==== Dataset records ====

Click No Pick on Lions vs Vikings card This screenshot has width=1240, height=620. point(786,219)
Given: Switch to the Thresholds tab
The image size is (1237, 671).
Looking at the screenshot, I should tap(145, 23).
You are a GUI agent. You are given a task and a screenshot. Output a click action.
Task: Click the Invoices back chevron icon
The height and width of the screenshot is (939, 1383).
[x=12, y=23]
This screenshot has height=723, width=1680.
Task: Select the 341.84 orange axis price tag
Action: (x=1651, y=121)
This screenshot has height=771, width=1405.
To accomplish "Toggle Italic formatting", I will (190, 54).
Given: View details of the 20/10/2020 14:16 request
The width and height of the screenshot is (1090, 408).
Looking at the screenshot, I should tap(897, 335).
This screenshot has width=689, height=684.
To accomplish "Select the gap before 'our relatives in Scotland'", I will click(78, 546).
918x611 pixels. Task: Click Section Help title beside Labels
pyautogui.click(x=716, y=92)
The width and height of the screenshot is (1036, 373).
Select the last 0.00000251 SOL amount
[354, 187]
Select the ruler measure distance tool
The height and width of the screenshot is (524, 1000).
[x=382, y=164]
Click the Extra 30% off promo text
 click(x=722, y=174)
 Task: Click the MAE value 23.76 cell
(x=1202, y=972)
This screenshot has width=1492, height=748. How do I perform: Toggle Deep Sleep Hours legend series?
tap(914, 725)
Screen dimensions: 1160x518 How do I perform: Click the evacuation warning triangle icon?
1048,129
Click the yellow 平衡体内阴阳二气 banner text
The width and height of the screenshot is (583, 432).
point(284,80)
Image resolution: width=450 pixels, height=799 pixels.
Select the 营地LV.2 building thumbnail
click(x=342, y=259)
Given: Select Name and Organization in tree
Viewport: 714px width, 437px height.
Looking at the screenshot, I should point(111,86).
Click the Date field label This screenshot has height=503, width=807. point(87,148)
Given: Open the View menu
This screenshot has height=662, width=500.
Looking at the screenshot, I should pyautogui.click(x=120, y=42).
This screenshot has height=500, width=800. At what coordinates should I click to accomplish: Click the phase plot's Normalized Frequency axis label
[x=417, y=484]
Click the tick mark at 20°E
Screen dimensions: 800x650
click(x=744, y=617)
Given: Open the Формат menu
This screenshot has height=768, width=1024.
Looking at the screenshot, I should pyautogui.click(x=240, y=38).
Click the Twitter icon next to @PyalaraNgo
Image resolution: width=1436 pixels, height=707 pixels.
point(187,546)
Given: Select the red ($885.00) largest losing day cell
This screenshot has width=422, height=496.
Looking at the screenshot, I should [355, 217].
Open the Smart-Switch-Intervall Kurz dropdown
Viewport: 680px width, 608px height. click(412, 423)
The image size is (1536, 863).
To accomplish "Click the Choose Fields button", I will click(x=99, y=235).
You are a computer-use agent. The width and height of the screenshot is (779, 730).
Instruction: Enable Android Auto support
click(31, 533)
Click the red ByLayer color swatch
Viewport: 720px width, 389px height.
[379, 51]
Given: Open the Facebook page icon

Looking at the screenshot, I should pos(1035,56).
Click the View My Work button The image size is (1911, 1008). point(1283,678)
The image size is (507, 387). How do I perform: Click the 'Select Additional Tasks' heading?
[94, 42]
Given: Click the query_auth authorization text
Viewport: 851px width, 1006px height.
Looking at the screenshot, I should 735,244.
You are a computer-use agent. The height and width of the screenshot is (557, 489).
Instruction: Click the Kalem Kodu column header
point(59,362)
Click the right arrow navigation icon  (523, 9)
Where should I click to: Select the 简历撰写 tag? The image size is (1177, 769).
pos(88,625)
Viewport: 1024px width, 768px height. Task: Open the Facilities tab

====

**Your task:** Your reply should be all of the data, returned exactly.

**Result:**
Click No Pick on Lions vs Vikings card This screenshot has width=1240, height=620. point(786,219)
Given: Switch to the Thresholds tab
The image size is (1237, 671).
Looking at the screenshot, I should tap(145, 23).
You are a GUI agent. You are given a task and a screenshot. Output a click action.
Task: Click the Invoices back chevron icon
The height and width of the screenshot is (939, 1383).
[x=12, y=23]
This screenshot has height=723, width=1680.
Task: Select the 341.84 orange axis price tag
Action: (x=1651, y=121)
This screenshot has height=771, width=1405.
To accomplish "Toggle Italic formatting", I will (190, 54).
Given: View details of the 20/10/2020 14:16 request
The width and height of the screenshot is (1090, 408).
Looking at the screenshot, I should tap(897, 335).
This screenshot has width=689, height=684.
To accomplish "Select the gap before 'our relatives in Scotland'", I will click(78, 546).
918x611 pixels. Task: Click Section Help title beside Labels
pyautogui.click(x=716, y=92)
The width and height of the screenshot is (1036, 373).
Select the last 0.00000251 SOL amount
[354, 187]
Select the ruler measure distance tool
The height and width of the screenshot is (524, 1000).
[x=382, y=164]
Click the Extra 30% off promo text
 click(x=722, y=174)
 Task: Click the MAE value 23.76 cell
(x=1202, y=972)
This screenshot has width=1492, height=748. How do I perform: Toggle Deep Sleep Hours legend series?
tap(914, 725)
Screen dimensions: 1160x518 How do I perform: Click the evacuation warning triangle icon?
1048,129
Click the yellow 平衡体内阴阳二气 banner text
The width and height of the screenshot is (583, 432).
point(284,80)
Image resolution: width=450 pixels, height=799 pixels.
Select the 营地LV.2 building thumbnail
click(x=342, y=259)
Given: Select Name and Organization in tree
Viewport: 714px width, 437px height.
Looking at the screenshot, I should point(111,86).
Click the Date field label This screenshot has height=503, width=807. point(87,148)
Given: Open the View menu
This screenshot has height=662, width=500.
Looking at the screenshot, I should pyautogui.click(x=120, y=42).
This screenshot has height=500, width=800. At what coordinates should I click to accomplish: Click the phase plot's Normalized Frequency axis label
[x=417, y=484]
Click the tick mark at 20°E
Screen dimensions: 800x650
click(x=744, y=617)
Given: Open the Формат menu
This screenshot has height=768, width=1024.
Looking at the screenshot, I should pyautogui.click(x=240, y=38).
Click the Twitter icon next to @PyalaraNgo
Image resolution: width=1436 pixels, height=707 pixels.
point(187,546)
Given: Select the red ($885.00) largest losing day cell
This screenshot has width=422, height=496.
Looking at the screenshot, I should [355, 217].
Open the Smart-Switch-Intervall Kurz dropdown
Viewport: 680px width, 608px height. click(412, 423)
The image size is (1536, 863).
To accomplish "Click the Choose Fields button", I will click(x=99, y=235).
You are a computer-use agent. The width and height of the screenshot is (779, 730).
Instruction: Enable Android Auto support
click(31, 533)
Click the red ByLayer color swatch
Viewport: 720px width, 389px height.
[379, 51]
Given: Open the Facebook page icon

Looking at the screenshot, I should pos(1035,56).
Click the View My Work button The image size is (1911, 1008). point(1283,678)
The image size is (507, 387). How do I perform: Click the 'Select Additional Tasks' heading?
[94, 42]
Given: Click the query_auth authorization text
Viewport: 851px width, 1006px height.
Looking at the screenshot, I should 735,244.
You are a computer-use agent. The height and width of the screenshot is (557, 489).
Instruction: Click the Kalem Kodu column header
point(59,362)
Click the right arrow navigation icon  (523, 9)
Where should I click to: Select the 简历撰写 tag? The image size is (1177, 769).
pos(88,625)
Viewport: 1024px width, 768px height. Task: Open the Facilities tab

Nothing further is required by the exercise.